MLRun Auto-Trainer Tutorial#

This notebook shows how to use the handlers of the MLRun’s Auto-trainer. the following handlers are:

  • train

  • evaluate

  • predict

All you need is simply ML model type and a dataset.

import mlrun
mlrun.get_or_create_project('auto-trainer', context="./", user_project=True)

Fetching a Dataset#

To generate the dataset we used the “gen_class_data” function from the hub, which wraps scikit-learn’s make_classification.
See the link for a description of all parameters.

DATASET_URL = 'https://s3.wasabisys.com/iguazio/data/function-marketplace-data/xgb_trainer/classifier-data.csv'
mlrun.get_dataitem(DATASET_URL).show()

Importing the MLhandlers functions from the Marketplace#

auto_trainer = mlrun.import_function("hub://auto_trainer")

Training a model#

Choosing the train handler

Define task parameters¶#

  • Class parameters should contain the prefix CLASS_

  • Fit parameters should contain the prefix FIT_

  • Predict parameters should contain the prefix PREDICT_

model_class = "sklearn.ensemble.RandomForestClassifier"
additional_parameters = {
    "CLASS_max_depth": 8,
}

Running the Training job with the “train” handler#

train_run = auto_trainer.run(
    inputs={"dataset": DATASET_URL},
    params = {
        "model_class": model_class,
        "drop_columns": ["feat_0", "feat_2"],
        "train_test_split_size": 0.2,
        "random_state": 42,
        "label_columns": "labels",
        "model_name": 'MyModel',
        **additional_parameters
    }, 
    handler='train',
    local=True
)

The result of the train run#

train_run.outputs
train_run.artifact('confusion-matrix').show()

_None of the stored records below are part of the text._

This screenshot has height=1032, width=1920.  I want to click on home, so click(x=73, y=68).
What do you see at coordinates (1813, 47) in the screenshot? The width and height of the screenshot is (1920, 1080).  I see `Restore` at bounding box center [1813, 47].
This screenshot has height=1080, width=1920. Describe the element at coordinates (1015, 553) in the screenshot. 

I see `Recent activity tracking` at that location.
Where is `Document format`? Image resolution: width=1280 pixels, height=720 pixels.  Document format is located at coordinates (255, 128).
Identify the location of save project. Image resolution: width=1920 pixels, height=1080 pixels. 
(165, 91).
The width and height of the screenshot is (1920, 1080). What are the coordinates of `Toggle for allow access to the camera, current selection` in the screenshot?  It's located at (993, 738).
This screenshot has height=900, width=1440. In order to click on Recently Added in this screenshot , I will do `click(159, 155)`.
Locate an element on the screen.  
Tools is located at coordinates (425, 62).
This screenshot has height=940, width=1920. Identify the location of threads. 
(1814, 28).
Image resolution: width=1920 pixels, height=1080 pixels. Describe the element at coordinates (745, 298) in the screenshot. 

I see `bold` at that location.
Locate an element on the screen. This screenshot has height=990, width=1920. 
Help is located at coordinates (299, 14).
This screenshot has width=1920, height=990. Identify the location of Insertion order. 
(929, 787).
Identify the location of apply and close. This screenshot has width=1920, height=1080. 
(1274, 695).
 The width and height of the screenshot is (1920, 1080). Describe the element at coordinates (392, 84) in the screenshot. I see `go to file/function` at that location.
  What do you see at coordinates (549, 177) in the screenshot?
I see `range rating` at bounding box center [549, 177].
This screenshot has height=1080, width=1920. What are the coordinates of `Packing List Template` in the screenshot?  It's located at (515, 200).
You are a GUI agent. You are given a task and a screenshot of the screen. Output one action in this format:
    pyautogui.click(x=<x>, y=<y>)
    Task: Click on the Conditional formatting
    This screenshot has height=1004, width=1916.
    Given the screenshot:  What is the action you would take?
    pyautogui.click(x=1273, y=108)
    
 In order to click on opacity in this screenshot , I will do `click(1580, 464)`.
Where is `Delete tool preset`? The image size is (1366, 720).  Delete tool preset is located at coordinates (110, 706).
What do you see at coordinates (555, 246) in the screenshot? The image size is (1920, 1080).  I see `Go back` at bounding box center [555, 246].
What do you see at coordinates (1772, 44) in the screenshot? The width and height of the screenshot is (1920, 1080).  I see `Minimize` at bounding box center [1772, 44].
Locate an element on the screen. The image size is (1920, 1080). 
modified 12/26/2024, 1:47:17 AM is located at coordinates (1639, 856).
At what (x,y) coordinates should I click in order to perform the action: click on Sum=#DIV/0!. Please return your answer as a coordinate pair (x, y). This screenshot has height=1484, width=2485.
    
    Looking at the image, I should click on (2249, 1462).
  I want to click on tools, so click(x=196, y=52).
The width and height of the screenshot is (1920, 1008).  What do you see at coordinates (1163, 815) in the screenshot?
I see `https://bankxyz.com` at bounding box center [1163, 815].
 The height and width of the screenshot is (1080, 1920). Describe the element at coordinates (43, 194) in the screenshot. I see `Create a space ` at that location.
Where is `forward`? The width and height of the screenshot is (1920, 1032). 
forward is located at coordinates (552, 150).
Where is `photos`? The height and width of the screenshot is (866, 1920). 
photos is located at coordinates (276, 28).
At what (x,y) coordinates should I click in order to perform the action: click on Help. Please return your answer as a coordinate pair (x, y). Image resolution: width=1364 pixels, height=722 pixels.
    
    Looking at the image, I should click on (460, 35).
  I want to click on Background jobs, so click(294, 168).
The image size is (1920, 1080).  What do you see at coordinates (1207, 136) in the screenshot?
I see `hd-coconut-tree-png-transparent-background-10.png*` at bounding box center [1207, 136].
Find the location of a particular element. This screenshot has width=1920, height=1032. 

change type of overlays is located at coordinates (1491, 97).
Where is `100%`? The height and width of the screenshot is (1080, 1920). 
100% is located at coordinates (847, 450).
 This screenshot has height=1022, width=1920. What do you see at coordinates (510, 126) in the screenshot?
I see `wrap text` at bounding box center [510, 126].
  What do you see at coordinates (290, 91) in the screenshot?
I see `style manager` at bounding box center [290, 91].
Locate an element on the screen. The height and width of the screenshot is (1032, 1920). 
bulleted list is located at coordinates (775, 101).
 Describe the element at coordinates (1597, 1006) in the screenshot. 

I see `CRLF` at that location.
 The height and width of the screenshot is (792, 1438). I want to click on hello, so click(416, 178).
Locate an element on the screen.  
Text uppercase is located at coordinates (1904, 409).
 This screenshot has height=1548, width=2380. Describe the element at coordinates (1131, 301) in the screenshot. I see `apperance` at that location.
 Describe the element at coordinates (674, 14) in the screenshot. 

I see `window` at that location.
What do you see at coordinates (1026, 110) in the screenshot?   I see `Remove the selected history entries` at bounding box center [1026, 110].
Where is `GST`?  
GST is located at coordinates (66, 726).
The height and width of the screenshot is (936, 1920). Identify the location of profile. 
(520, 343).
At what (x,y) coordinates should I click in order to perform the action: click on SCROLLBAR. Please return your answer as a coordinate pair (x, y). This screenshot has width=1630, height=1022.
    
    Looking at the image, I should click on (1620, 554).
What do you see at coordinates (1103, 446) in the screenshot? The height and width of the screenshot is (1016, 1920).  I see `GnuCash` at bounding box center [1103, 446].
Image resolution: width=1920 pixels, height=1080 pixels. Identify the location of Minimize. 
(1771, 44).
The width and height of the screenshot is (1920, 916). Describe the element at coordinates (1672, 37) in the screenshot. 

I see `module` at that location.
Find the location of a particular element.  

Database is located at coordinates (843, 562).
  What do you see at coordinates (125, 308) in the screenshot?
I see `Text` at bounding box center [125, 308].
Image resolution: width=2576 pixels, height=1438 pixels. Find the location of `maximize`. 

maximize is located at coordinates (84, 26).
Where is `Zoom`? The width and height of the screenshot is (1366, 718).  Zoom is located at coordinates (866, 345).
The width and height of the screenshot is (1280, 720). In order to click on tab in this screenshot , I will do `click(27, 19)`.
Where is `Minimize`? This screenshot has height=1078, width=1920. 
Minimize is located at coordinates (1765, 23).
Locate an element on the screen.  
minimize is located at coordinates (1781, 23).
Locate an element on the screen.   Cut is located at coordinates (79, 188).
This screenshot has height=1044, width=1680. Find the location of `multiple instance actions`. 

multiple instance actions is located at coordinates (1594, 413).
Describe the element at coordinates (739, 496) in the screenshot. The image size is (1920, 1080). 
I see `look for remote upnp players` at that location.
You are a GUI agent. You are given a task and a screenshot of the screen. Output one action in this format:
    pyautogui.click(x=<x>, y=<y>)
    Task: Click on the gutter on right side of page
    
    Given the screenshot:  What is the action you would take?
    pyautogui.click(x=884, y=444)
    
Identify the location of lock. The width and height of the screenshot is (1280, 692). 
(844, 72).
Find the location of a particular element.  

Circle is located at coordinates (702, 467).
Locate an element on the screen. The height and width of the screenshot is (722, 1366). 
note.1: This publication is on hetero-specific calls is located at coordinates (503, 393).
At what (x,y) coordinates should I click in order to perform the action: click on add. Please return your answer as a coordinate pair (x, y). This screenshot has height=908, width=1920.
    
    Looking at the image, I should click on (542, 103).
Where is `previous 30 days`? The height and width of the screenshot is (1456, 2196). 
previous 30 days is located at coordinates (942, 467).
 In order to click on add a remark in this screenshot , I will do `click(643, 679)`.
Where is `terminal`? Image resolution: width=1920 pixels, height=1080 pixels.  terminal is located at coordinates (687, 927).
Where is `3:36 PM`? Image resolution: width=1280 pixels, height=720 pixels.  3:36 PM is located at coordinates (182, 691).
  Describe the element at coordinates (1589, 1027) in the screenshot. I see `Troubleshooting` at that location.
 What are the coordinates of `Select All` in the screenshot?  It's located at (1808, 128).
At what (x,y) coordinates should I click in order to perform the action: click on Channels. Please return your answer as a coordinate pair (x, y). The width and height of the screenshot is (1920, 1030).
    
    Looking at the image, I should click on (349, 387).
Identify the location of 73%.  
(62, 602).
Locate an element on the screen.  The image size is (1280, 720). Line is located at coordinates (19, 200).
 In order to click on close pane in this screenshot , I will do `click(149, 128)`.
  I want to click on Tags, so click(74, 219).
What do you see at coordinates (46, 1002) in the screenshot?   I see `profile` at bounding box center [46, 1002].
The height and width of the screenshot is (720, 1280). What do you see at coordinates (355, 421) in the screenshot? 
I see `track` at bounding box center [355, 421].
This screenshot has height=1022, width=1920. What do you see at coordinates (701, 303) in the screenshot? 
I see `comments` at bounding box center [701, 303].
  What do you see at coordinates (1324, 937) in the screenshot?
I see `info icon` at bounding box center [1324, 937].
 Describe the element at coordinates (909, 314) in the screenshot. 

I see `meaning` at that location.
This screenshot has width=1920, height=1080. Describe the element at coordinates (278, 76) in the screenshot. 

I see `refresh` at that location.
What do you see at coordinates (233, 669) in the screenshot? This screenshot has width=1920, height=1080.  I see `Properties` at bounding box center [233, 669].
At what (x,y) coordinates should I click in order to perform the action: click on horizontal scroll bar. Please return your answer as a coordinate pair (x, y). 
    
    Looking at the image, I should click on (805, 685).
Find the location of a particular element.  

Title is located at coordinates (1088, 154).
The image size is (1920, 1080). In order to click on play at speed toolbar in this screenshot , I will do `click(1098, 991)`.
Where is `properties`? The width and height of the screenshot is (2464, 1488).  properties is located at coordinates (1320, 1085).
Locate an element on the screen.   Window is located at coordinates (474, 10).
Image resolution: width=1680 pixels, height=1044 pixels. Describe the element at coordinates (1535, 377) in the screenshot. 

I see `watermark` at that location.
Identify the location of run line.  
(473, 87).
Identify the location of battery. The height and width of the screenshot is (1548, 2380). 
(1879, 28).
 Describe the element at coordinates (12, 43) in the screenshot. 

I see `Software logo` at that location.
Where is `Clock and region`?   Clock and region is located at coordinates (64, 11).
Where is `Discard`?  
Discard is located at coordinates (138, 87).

Getting the model for evaluating and predicting#

model_path = train_run.outputs['model']

Evaluating a model#

Choosing the evaluate handler

evaluate_run = auto_trainer.run(
    inputs={"dataset": train_run.outputs['test_set']},
    params={
        "model": model_path,
        "drop_columns": ["feat_0", "feat_2"], # Not actually necessary on the test set (already done in the previous step)
        "label_columns": "labels",
    },
    handler="evaluate",
    local=True,
)

The result of the evaluate run#

evaluate_run.outputs

Making a prediction#

Choosing the predict handler. For predicting from a simple sample (a list of lists,dict) pass the dataset as a param.

sample = mlrun.get_dataitem(DATASET_URL).as_df().head().drop("labels", axis=1)
sample = sample.values.tolist()
predict_run = auto_trainer.run(
    params={
        "dataset": sample,
        "model": model_path,
        "drop_columns": [0, 2],
        "label_columns": "labels",
    },
    handler="predict",
    local=True,
)

Showing the predeiction results#

predict_run.outputs
predict_run.artifact('prediction').show()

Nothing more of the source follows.